ACME
What is ACME?
ACME, or Automated Certificate Management Environment, is a communications protocol that leverages an agent to automate the process of CSR generation and certificate/key rotation. It is primarily used by the popular public CA, Let’s Encrypt, to issue and renew 90-day Domain Validated certificates quickly and efficiently.
The protocol, developed by Internet Security Research Group (ISRG) for Let's Encrypt to issue x.509 (SSL/TLS) certificates, is now supported by other CAs, PKI vendors, and browsers for issuing various types of certificates.
ACME is Automated Certificate Management Environment, which is a certificate management protocol targeting Public Key Infrastructure (PKI) clients that need to acquire certificates and associated CA certificates. Architecturally, the ACME service (agent) is located between a CA and a client.
- There should be a plugin/pod (avx_vendor_cert_acme_agent) up and running for ACME in AppViewX.
- This ACME plugin works in the HTTPS gateway (The default gateway is used in AppViewX with port 31443)
- It is highly recommended to turn OFF the Approval Required flag in Menu > Inventory > Certificate > Policy page.
- A valid agent settings should be available in Menu > Inventory > Certificate > Settings.
How does ACME work?

- The application (ACME client) registers an account with AVX and provides a public key.
- The client sends a request for a certificate, listing the identifiers (e.g., Fully Qualified Domain Names like example.com) to be included in the certificate.
- AVX creates the account and generates a random token. It also sends back a list of challenges (like HTTP-01 or DNS-01) to prove the client owns the domain.
- The client chooses a challenge (e.g., HTTP or DNS), creates a token file and hosts it either on the web server (.well-known/acme-challenge) or in DNS as a TXT record.

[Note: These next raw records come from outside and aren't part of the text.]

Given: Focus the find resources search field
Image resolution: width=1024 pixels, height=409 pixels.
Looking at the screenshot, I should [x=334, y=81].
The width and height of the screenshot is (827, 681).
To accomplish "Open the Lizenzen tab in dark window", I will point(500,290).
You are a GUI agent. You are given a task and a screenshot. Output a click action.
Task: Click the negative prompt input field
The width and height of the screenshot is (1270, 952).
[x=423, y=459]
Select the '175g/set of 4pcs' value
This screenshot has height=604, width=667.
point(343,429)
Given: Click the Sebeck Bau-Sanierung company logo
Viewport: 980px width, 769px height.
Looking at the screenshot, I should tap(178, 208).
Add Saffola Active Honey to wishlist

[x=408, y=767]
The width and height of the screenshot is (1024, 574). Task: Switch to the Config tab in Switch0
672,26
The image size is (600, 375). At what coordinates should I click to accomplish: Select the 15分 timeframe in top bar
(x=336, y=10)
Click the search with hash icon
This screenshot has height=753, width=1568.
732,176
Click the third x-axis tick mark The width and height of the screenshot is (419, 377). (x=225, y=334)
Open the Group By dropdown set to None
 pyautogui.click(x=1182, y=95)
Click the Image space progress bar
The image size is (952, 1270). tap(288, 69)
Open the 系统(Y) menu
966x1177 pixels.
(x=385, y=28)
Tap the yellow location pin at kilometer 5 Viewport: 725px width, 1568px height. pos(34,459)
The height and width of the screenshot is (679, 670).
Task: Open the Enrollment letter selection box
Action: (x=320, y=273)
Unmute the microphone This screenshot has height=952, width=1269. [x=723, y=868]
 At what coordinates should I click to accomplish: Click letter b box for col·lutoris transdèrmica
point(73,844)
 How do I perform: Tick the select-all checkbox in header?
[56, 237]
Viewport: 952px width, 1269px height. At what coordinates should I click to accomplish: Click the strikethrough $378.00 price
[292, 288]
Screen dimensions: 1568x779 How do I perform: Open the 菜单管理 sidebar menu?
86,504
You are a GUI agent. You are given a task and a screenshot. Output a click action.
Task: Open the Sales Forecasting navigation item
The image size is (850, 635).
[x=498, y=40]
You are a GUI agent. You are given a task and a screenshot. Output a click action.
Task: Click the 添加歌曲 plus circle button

- The client tells AVX that the challenge setup is complete and is ready for verification.
- AVX accesses the HTTP URL or DNS record to verify the token.
- The client sends a PKCS#10 CSR (with the public key and requested identifiers) to AVX.
- AVX forwards the CSR to the CA, which returns a signed digital certificate. AVX sends the certificate back to the application. The application binds the certificate to itself, and HTTPS is enabled.